# The 7.6 ''kg'' block is moving with an initial speed of 5''m''/''s''. The coefficient of kinetic...

## Question:

The 7.6 kg block is moving with an initial speed of 5m/s. The coefficient of kinetic friction between the block and plane is {eq}\mu _{k}=0.25 {/eq}.

Determine the compressions in the spring when the block momentarily stops. ## Kinetic Energy

When a body is in motion there is an energy associated with it. This is the kinetic energy of the body. Kinetic energy is proportional to the square of the velocity of the body.

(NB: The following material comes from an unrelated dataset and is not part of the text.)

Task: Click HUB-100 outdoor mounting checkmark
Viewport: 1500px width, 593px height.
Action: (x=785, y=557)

So when the velocity of the body increases, the kinetic energy increases by the square of the increase in velocity.

As the block moves towards the spring it loses kinetic energy due to frictional losses and also due to spring force acting against it. This continues until the body comes to a rest.

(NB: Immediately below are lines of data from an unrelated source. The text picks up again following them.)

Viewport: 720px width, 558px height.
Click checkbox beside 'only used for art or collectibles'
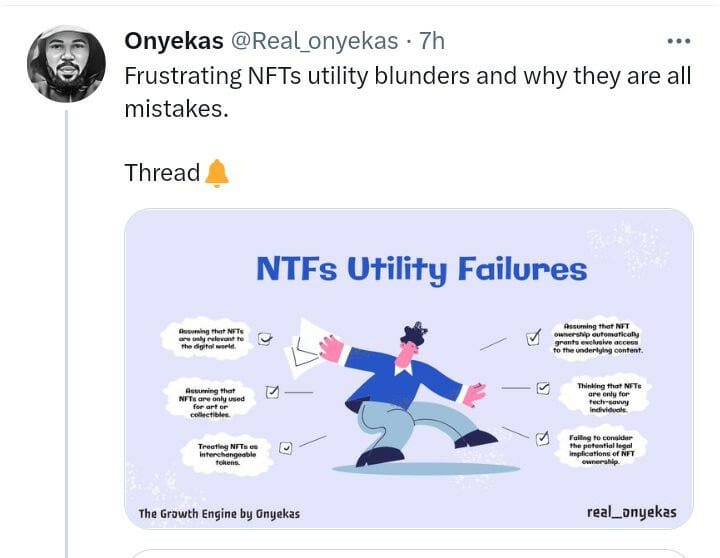[x=273, y=392]
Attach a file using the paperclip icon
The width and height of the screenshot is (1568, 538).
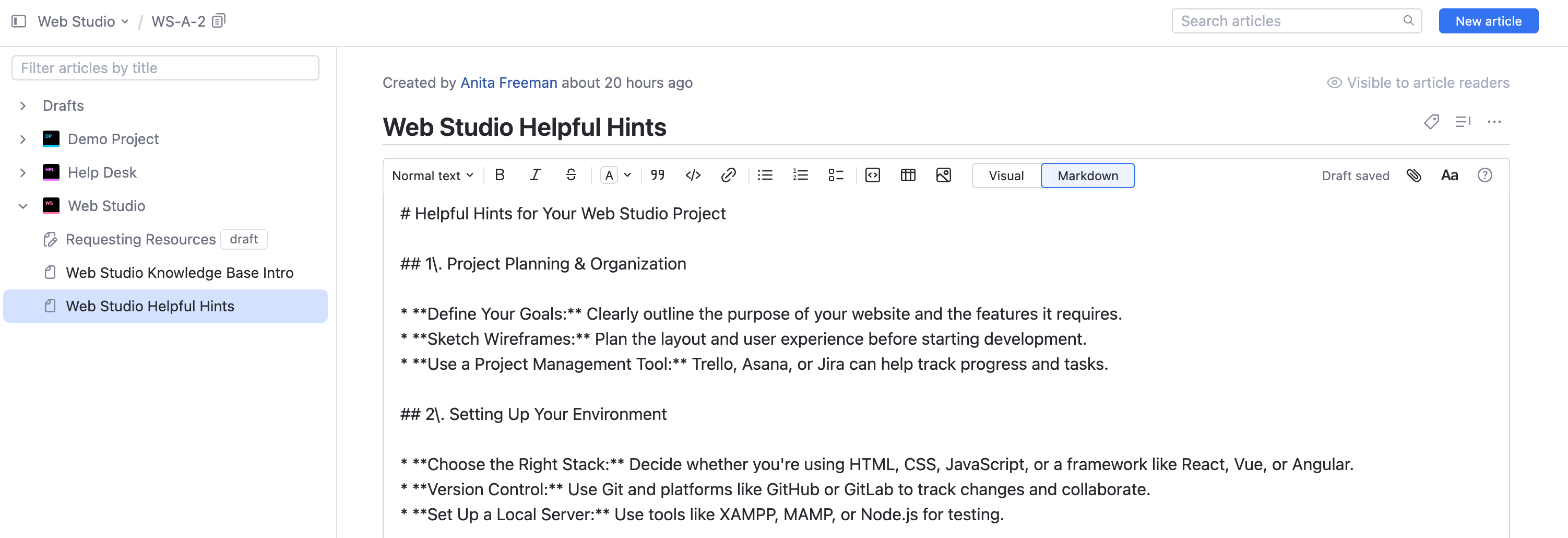(1413, 176)
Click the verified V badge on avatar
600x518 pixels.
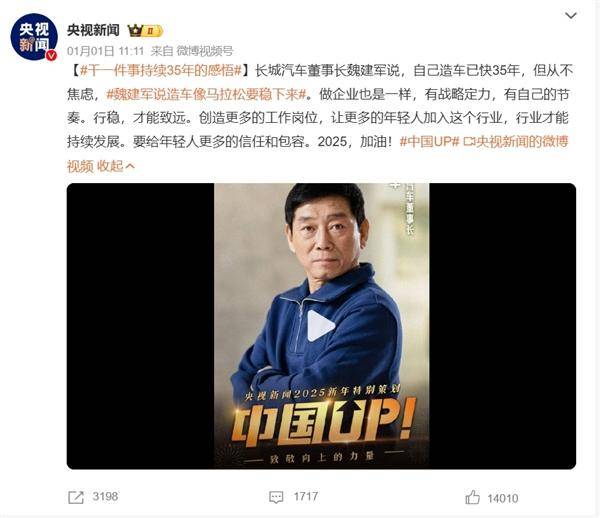[x=51, y=55]
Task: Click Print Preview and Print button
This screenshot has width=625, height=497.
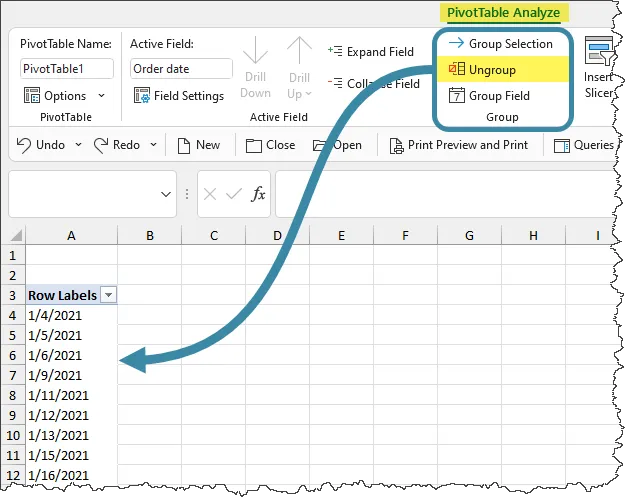Action: click(x=458, y=145)

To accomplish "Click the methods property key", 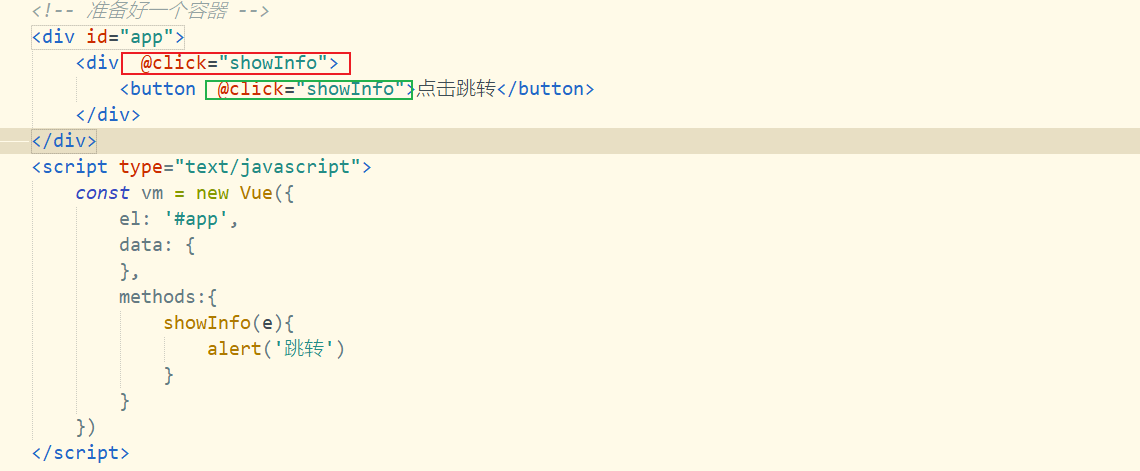I will pyautogui.click(x=162, y=296).
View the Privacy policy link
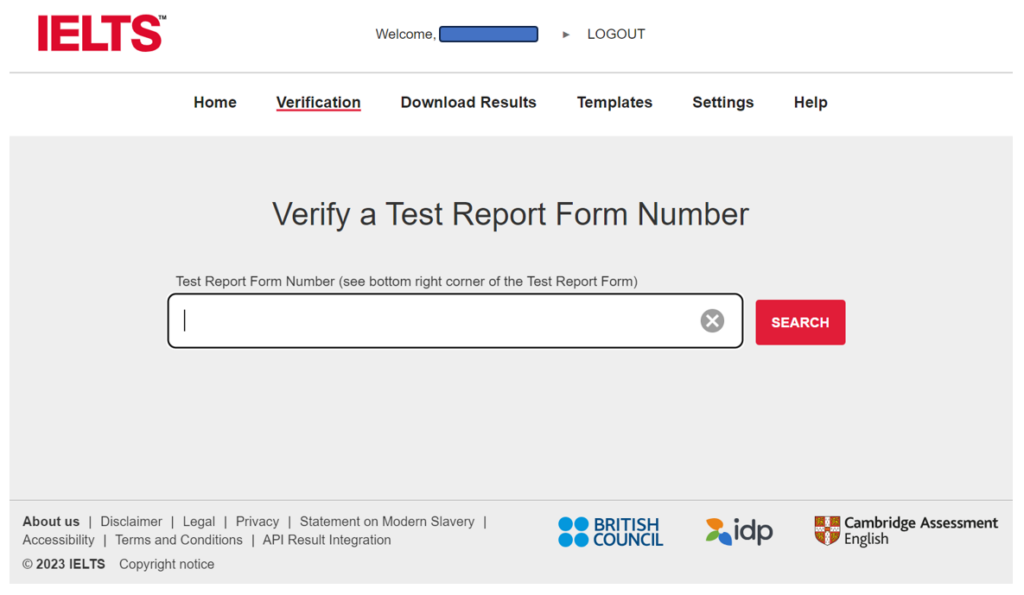Image resolution: width=1024 pixels, height=595 pixels. pyautogui.click(x=257, y=521)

Let the compression in the spring be x when the block comes to a rest.

The energy balance equation would be,

Kinetic energy - Frictional work - Work done by spring = 0

{eq}\displaystyle \frac {1}{2}mv^2 - \mu_k mg (2 +x) - \frac{1}{2}k_A x^2 = 0 \\ \displaystyle \frac{1}{2}*7.6*5^2 - 0.25*7.6*9.81*(2+x) - \frac{1}{2}*200*x^2 = 0 \\ 95 - 18.639(2+x) - 100x^2 = 0 \\ 100x^2 + 18.639x - 57.722 = 0 \\ x = 0.672 \ m {/eq}

This is the compression of the spring when the body comes to a rest temporarily.